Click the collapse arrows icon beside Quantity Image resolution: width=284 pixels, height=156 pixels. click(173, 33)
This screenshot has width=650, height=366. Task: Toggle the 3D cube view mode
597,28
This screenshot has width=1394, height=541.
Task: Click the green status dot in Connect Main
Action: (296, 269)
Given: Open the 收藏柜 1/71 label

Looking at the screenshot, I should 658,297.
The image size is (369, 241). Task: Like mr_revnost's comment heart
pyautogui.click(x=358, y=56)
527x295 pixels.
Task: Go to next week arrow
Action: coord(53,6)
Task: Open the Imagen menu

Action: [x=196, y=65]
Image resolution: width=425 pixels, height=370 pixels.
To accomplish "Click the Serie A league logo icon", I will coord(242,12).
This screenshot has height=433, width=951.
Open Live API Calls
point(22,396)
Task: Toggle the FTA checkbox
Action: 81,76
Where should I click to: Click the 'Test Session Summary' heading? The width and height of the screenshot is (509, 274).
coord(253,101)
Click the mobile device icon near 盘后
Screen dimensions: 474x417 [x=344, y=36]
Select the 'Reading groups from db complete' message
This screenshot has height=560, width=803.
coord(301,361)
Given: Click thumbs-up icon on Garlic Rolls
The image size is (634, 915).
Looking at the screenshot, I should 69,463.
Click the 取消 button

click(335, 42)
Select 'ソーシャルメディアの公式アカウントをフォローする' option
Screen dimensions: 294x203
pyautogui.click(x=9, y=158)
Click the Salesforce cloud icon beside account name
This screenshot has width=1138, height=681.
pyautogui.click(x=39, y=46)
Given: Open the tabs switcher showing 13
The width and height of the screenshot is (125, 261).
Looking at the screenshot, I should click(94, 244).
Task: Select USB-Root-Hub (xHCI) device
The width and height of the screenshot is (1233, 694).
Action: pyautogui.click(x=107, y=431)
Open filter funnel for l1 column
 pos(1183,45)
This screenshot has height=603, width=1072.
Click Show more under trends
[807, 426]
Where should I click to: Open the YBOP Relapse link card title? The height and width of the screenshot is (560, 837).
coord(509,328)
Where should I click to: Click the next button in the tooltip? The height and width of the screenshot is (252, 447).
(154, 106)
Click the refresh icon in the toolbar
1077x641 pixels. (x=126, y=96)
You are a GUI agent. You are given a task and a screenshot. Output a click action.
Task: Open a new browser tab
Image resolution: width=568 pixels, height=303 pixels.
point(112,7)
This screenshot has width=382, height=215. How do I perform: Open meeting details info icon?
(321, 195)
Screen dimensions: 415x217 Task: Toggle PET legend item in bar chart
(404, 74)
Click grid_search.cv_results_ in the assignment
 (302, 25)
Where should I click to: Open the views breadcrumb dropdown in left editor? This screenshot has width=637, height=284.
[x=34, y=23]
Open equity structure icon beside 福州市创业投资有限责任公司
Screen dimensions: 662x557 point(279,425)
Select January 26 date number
★ ★ ★ ★ ★
(Exercise description)
Reproduce all of the material above line for line, changing nothing.

(Full answer)
Click the collapse arrows icon beside Quantity Image resolution: width=284 pixels, height=156 pixels. click(173, 33)
This screenshot has width=650, height=366. Task: Toggle the 3D cube view mode
597,28
This screenshot has width=1394, height=541.
Task: Click the green status dot in Connect Main
Action: (296, 269)
Given: Open the 收藏柜 1/71 label

Looking at the screenshot, I should 658,297.
The image size is (369, 241). Task: Like mr_revnost's comment heart
pyautogui.click(x=358, y=56)
527x295 pixels.
Task: Go to next week arrow
Action: coord(53,6)
Task: Open the Imagen menu

Action: [x=196, y=65]
Image resolution: width=425 pixels, height=370 pixels.
To accomplish "Click the Serie A league logo icon", I will coord(242,12).
This screenshot has height=433, width=951.
Open Live API Calls
point(22,396)
Task: Toggle the FTA checkbox
Action: 81,76
Where should I click to: Click the 'Test Session Summary' heading? The width and height of the screenshot is (509, 274).
coord(253,101)
Click the mobile device icon near 盘后
Screen dimensions: 474x417 [x=344, y=36]
Select the 'Reading groups from db complete' message
This screenshot has height=560, width=803.
coord(301,361)
Given: Click thumbs-up icon on Garlic Rolls
The image size is (634, 915).
Looking at the screenshot, I should 69,463.
Click the 取消 button

click(335, 42)
Select 'ソーシャルメディアの公式アカウントをフォローする' option
Screen dimensions: 294x203
pyautogui.click(x=9, y=158)
Click the Salesforce cloud icon beside account name
This screenshot has width=1138, height=681.
pyautogui.click(x=39, y=46)
Given: Open the tabs switcher showing 13
The width and height of the screenshot is (125, 261).
Looking at the screenshot, I should click(94, 244).
Task: Select USB-Root-Hub (xHCI) device
The width and height of the screenshot is (1233, 694).
Action: pyautogui.click(x=107, y=431)
Open filter funnel for l1 column
 pos(1183,45)
This screenshot has height=603, width=1072.
Click Show more under trends
[807, 426]
Where should I click to: Open the YBOP Relapse link card title? The height and width of the screenshot is (560, 837).
coord(509,328)
Where should I click to: Click the next button in the tooltip? The height and width of the screenshot is (252, 447).
(154, 106)
Click the refresh icon in the toolbar
1077x641 pixels. (x=126, y=96)
You are a GUI agent. You are given a task and a screenshot. Output a click action.
Task: Open a new browser tab
Image resolution: width=568 pixels, height=303 pixels.
point(112,7)
This screenshot has width=382, height=215. How do I perform: Open meeting details info icon?
(321, 195)
Screen dimensions: 415x217 Task: Toggle PET legend item in bar chart
(404, 74)
Click grid_search.cv_results_ in the assignment
 (302, 25)
Where should I click to: Open the views breadcrumb dropdown in left editor? This screenshot has width=637, height=284.
[x=34, y=23]
Open equity structure icon beside 福州市创业投资有限责任公司
Screen dimensions: 662x557 point(279,425)
Select January 26 date number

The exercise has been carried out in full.